I had problems with batching as well. Apparently the collate function of pointcept works in a weird way. I solved my batching problem by returing data with an extra dimension (of 1) to make the collate create batches the way I wanted. Hope it can help. Sorry for the non super-tecnical answer but I just started working with this framework.

theElandor avatar Oct 22 '25 14:10 theElandor

Hi, I'm having issues with the batching as well; the collate is indeed weird. Can you give a brief on your solution?

GeorgeVJose avatar Oct 24 '25 01:10 GeorgeVJose

You mainly have to look at this image. Basically instead of adding an extra dimension for the batch, making your tensor of shape [B, N,C], it stacks everything in the first dimension and uses offset to know where a sample begins/end. So you basically deal with tensors of shape [B*N, C], which is not what you would normally do in a training loop. My suggestion is to just stick to this mechanism and work with the default collate function, otherwise you risk messing stuff up at the beginning. As I said, I started working with this framework like 4 days ago, so I am still in the process of understanding how stuff works. Moreover I have to run the training code on a remote cluster, so It's a little hard to debug code properly. I paste down here the code of the model I am currently using to regress a point on a mesh, so that you can either use it as a reference or point to some potential bugs.

Image

class VoxelBracketPredictor(nn.Module):        
    def __init__(  
        self,
        backbone,  
        backbone_out_channels=96,  
        output_dim=3,  # 3D point coordinates
        save_predictions=False, 
        output_dir:str = "output"
    ):  
        super().__init__()  
          
        self.backbone = build_model(backbone)  
        self.output_dir = output_dir
        self.save_predictions = save_predictions

        # Regression head: outputs 3D point coordinates  
        self.head = nn.Sequential(  
            nn.Linear(backbone_out_channels, 256),  
            nn.BatchNorm1d(256),  
            nn.ReLU(inplace=True),  
            nn.Dropout(p=0.3),  
            nn.Linear(256, 128),  
            nn.BatchNorm1d(128),  
            nn.ReLU(inplace=True),  
            nn.Dropout(p=0.3),  
            nn.Linear(128, output_dim),
        )  
        
    def _save(self, input_dict: dict, bracket_point_pred: torch.Tensor) -> None:
        """
        Writes the predicted points as JSON files.

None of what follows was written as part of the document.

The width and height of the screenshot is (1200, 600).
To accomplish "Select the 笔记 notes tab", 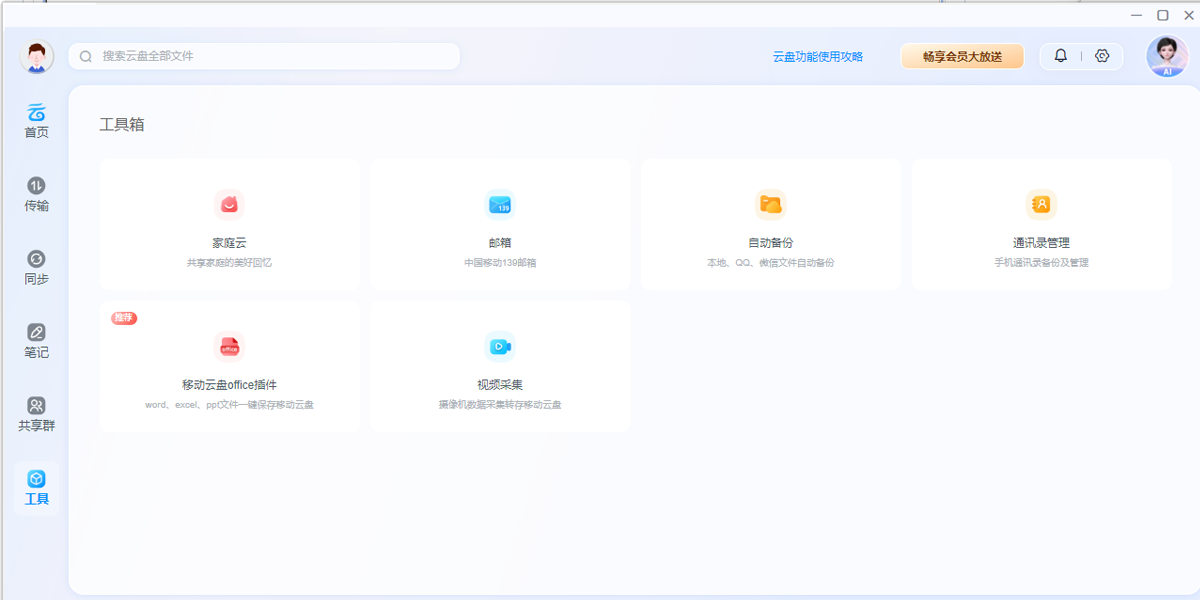I will point(37,341).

        Each file will be named:
            {sample_name}_epoch{N}.json
        where N is how many times this function has been called for that sample.

        Args:
            input_dict (dict): Contains "name" (list of sample names without extension).
            bracket_point_pred (torch.Tensor): Predictions of shape [B, 3].
        """
        # Initialize a counter the first time this is called
        if not hasattr(self, "_save_counter"):
            self._save_counter = defaultdict(int)

        os.makedirs(self.output_dir, exist_ok=True)

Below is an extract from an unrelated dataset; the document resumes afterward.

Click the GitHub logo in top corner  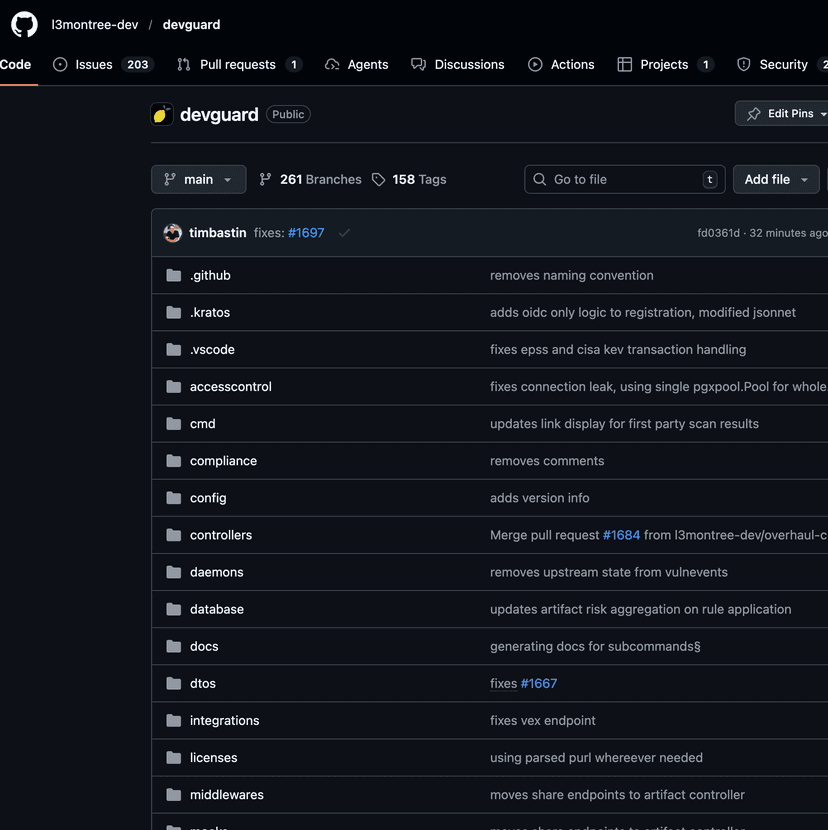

        names = input_dict["name"]
        preds = bracket_point_pred.detach().cpu().numpy()  # convert to numpy for JSON serialization

        for name, coords in zip(names, preds):
            # Increment epoch counter for this specific sample
            self._save_counter[name] += 1
            epoch_idx = self._save_counter[name]

            # Construct output filename
            filename = f"{name}_epoch{epoch_idx}.json"
            filepath = os.path.join(self.output_dir, filename)

            # Write coordinates to JSON
            with open(filepath, "w") as f:
                json.dump({"coords": coords.tolist()}, f, indent=4)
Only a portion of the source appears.